In reply, a professional Christian apologist like Justin who knew the importance of accurate quotations from being a philosopher in which every word or letter counts would have jotted down useful quotations when he found them as he studied the manuscript if he studied one at all. It looks like Justin did find out a lot about what was in the gospels somehow but was not able to read this material for himself and probably got his information from an indiscreet person who read imitation gospels and blew the lid on their contents rather than the four we have now. Whatever his informant read told him that the wise men came from Arabia and that Jesus was born in a cave things which are not in the gospels. Justin was careless with the Old Testament for it needed to be forced to testify to Christ. He declared that Moses made a cross with a snake on it which was why Plato said God placed a god crosswise in the universe. This logic is nonsensical and he went as far as to say Moses inspired the philosophy of the Greeks! Justin was very manipulative. Justin added prophecies of raising the dead and cleansing lepers and making the blind see to Isaiah 35:6 in order that it would appear to be an exact prophecy about Jesus. This suggests that the Christian leaders were using fraud to get converts. Isaiah 57:1 which is not a prophecy of Christ at all but about what is happening in the prophet’s day is made into a prophecy about Christ. A verse from Deuteronomy (30:15,19) was wrested from its context and said to have been spoken to Adam. This was wilful distortion for the Old Testament wasn’t hard to get to. After all it was the Jewish Scripture not just the scripture of the Christians.
 
About 135AD, a knowledgeable Jew named Trypho escaped from turbulent Palestine and met up with Justin. Justin recorded the debate he had with him in his Dialogue with Trypho who he tried to convert to Christianity. Justin told him that Jesus spoke to Moses from the burning bush even though Jesus himself said it was the Father so that was a deliberate lie or Justin didn’t know what Jesus said. Justin did not have the complete gospels for he quoted what may be Luke 20:35 which was two verses before the one which Jesus said it was God. Justin claimed that Jesus Christ spoke to Abraham and Sarah in Genesis 18 and appeared as a captain to Joshua (Joshua 5). Trypho rightly rejected all these ideas as being useless as evidence. An intelligent man like Justin would use better texts than that – so shall we assume somebody was interfering with his writings? Or perhaps Justin couldn’t do any better.  Trypho knew a lot about religion and his country so Justin would have pulled out the four gospels and hit Trypho with their historical evidences for the messianic and prophetic identity of Jesus. But he couldn’t. He couldn’t even quote from Roman records but the dubious Acts of Pilate. Trypho even questioned the existence of Jesus for he said that nobody knew of him. This tells us that the Gospels were hidden if they existed.

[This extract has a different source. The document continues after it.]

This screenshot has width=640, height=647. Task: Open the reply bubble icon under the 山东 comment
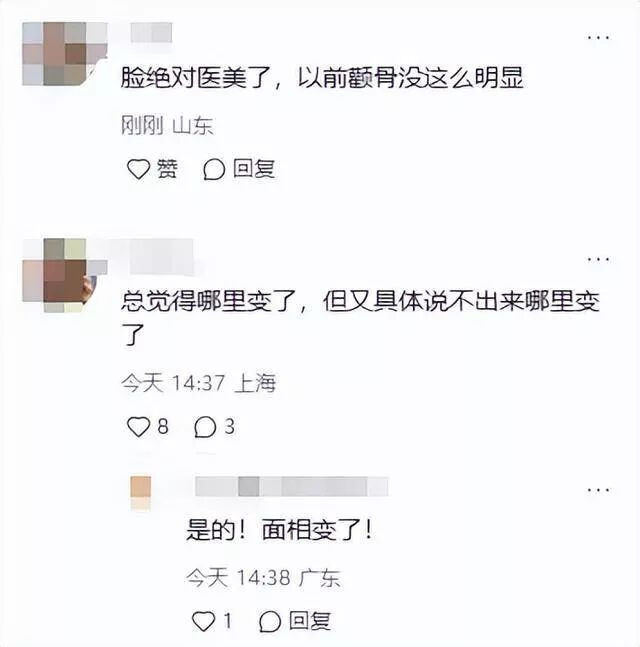click(x=214, y=170)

Justin seriously contradicted the gospels when he called Jesus a Second God (Dialogue with Trypho, 58-61). Both he and Trypho never heard of the gospels being strictly monotheistic.

 

St Irenaeus advanced several doctrines that were not in accord with the gospels which he supported which shows that they had just recently came out of the closet with the result that the Church had not derived a coherent theology from them yet for they hadn’t being known long enough. In Evil and the God of Love by Hick you see how Irenaeus had taught the view that God allowed suffering for the sake of discipline and had made Adam and Eve imperfect so that they could sin and grow through it and rejected the traditional view taught in the gospels that they were made perfect and fell from it making us biased towards sin meaning that discipline would be of little use.

The gospels were hidden in the time of Justin.